PROVIDED PASSAGE:

Our ability to pay the principal and interest on our long-term debt and to satisfy our other liabilities will depend upon future performance and our ability to repay or refinance our debt as it becomes due. Our future operating performance and ability to refinance will be affected by economic and capital market conditions, results of operations, and other factors, many of which are beyond our control. The current COVID-19 pandemic initially resulted in limited availability of public debt markets. Our ability to meet our debt service obligations also may be impacted by changes in prevailing interest rates, as borrowing under our existing revolving credit facility bears interest at floating rates.
We may not generate sufficient cash flow from operations. Without sufficient cash flow, there may not be adequate future sources of capital to enable us to service our indebtedness or to fund our other liquidity needs. Our cash flow has been impacted by the reduced commodity prices and lower production resulting from diminished demand caused by the COVID-19 pandemic. If we are unable to service our indebtedness and fund our operating costs, we will be forced to adopt alternative strategies that may include:
•reducing or delaying capital expenditures;
•seeking additional debt financing or equity capital;
•selling assets; or
•restructuring or refinancing debt.

(Saved entries)
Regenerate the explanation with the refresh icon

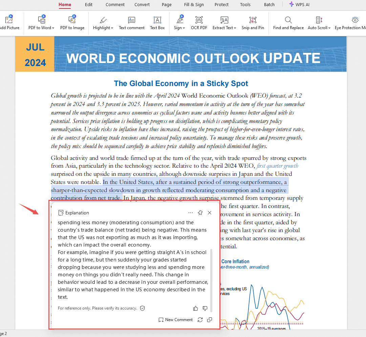(200, 320)
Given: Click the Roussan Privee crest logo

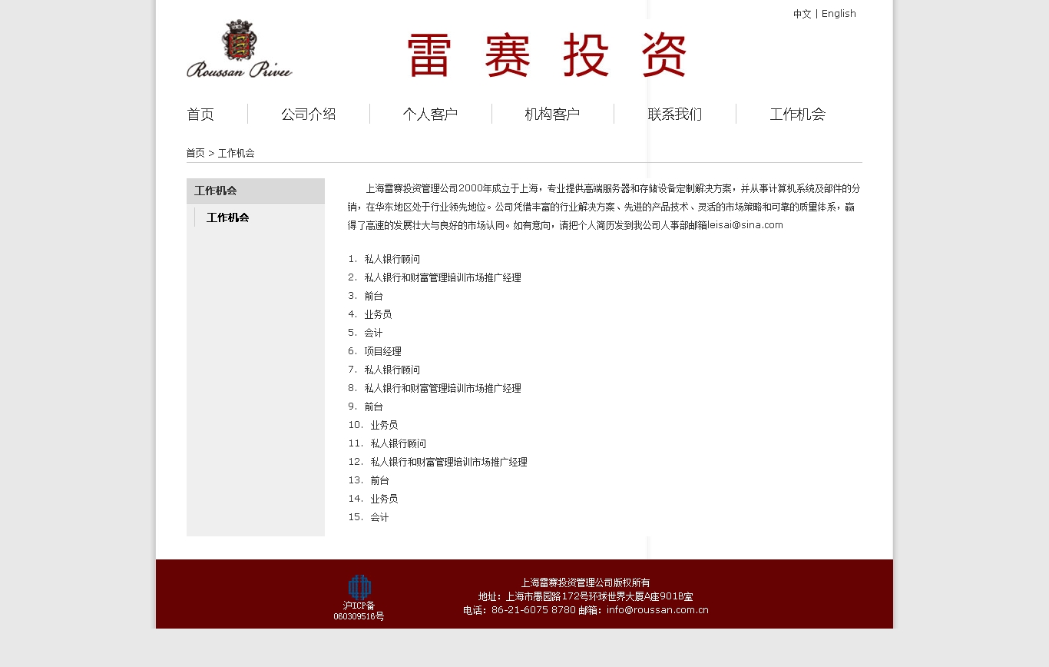Looking at the screenshot, I should click(239, 48).
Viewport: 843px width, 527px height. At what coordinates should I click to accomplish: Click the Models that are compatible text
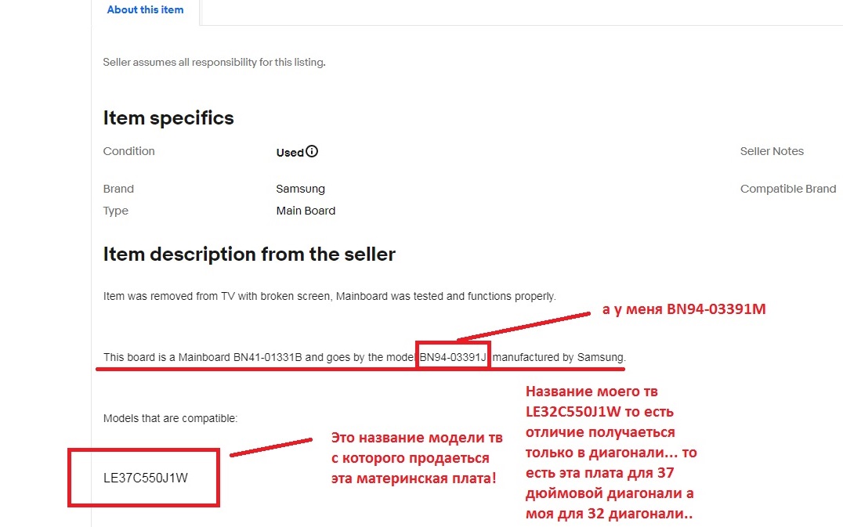click(x=170, y=418)
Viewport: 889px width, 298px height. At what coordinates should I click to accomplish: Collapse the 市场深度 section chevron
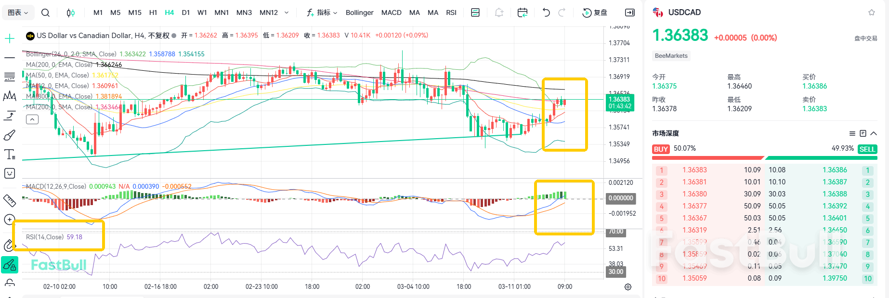pyautogui.click(x=874, y=133)
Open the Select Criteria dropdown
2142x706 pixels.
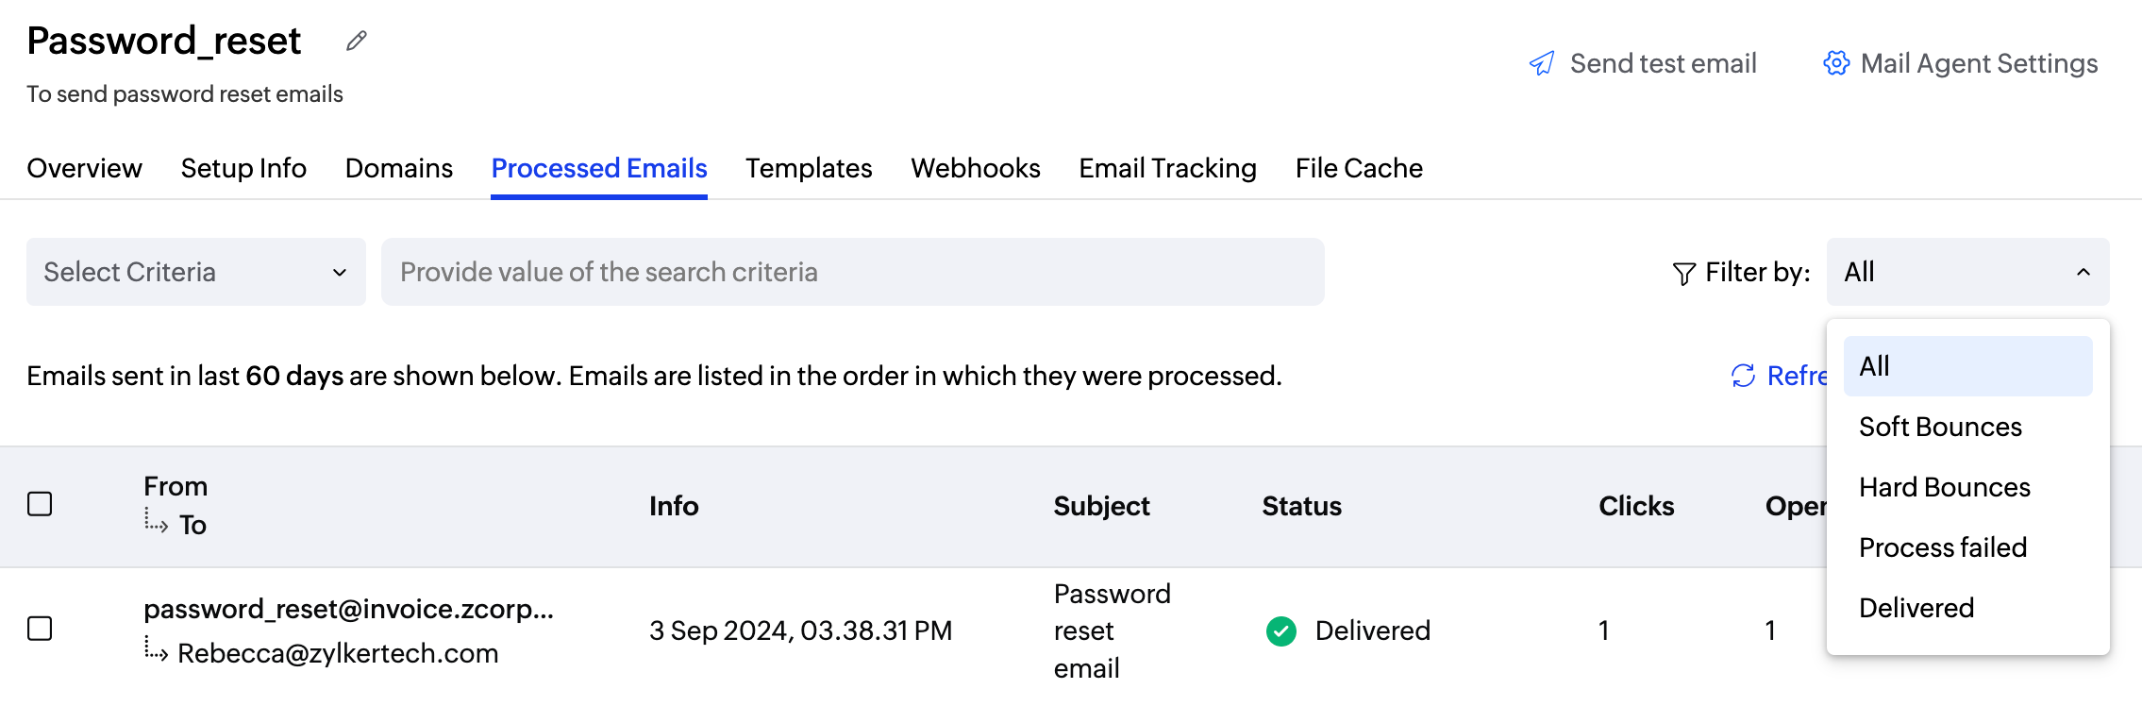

WHAT TO DO:
(A) According to the debt passage, why might changes in prevailing interest rates affect the ability to meet debt service obligations?
(B) From the debt passage, output the portion that begins at the words "We may not generate" and stops after "or refinancing debt.".

ANSWERS PER TASK:
(A) Borrowing under the existing revolving credit facility bears interest at floating rates.

(B)
We may not generate sufficient cash flow from operations. Without sufficient cash flow, there may not be adequate future sources of capital to enable us to service our indebtedness or to fund our other liquidity needs. Our cash flow has been impacted by the reduced commodity prices and lower production resulting from diminished demand caused by the COVID-19 pandemic. If we are unable to service our indebtedness and fund our operating costs, we will be forced to adopt alternative strategies that may include:
•reducing or delaying capital expenditures;
•seeking additional debt financing or equity capital;
•selling assets; or
•restructuring or refinancing debt.